■ **What needs to be done**:
Find every line in the data below that contains the string "pixels", matching case exactly, and copy each of those lines.

■ **Exercise materials**:
+++

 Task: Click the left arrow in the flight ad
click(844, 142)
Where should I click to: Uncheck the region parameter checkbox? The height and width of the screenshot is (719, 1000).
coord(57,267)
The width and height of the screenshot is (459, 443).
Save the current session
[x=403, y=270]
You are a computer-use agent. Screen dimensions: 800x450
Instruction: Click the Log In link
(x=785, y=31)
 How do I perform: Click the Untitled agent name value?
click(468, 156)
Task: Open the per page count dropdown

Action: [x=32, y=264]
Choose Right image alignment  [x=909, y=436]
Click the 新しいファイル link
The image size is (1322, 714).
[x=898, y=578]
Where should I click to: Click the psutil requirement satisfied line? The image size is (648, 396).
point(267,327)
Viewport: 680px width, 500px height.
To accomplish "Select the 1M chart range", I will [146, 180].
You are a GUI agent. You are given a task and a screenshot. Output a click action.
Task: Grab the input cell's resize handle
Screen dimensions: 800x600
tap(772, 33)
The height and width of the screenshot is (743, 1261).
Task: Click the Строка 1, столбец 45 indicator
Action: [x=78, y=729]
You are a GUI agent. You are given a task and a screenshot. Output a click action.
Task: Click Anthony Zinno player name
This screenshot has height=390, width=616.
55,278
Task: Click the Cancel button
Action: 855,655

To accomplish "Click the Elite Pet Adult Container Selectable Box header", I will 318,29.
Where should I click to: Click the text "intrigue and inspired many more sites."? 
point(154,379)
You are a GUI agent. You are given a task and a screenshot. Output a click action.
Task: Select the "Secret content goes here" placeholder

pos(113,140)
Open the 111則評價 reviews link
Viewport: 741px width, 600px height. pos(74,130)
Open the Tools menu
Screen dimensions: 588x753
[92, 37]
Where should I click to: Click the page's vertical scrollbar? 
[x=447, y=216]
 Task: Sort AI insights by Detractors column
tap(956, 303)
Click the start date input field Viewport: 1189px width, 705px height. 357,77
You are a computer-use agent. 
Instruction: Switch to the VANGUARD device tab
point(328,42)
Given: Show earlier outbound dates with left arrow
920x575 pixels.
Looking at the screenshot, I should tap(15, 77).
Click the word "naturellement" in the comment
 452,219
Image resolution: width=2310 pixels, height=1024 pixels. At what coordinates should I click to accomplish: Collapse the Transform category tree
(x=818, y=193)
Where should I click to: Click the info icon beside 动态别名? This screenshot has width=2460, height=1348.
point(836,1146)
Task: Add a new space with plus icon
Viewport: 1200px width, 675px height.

+++

■ **Result of the exercise**:
920x575 pixels.
Image resolution: width=2310 pixels, height=1024 pixels. At what coordinates should I click to accomplish: Collapse the Transform category tree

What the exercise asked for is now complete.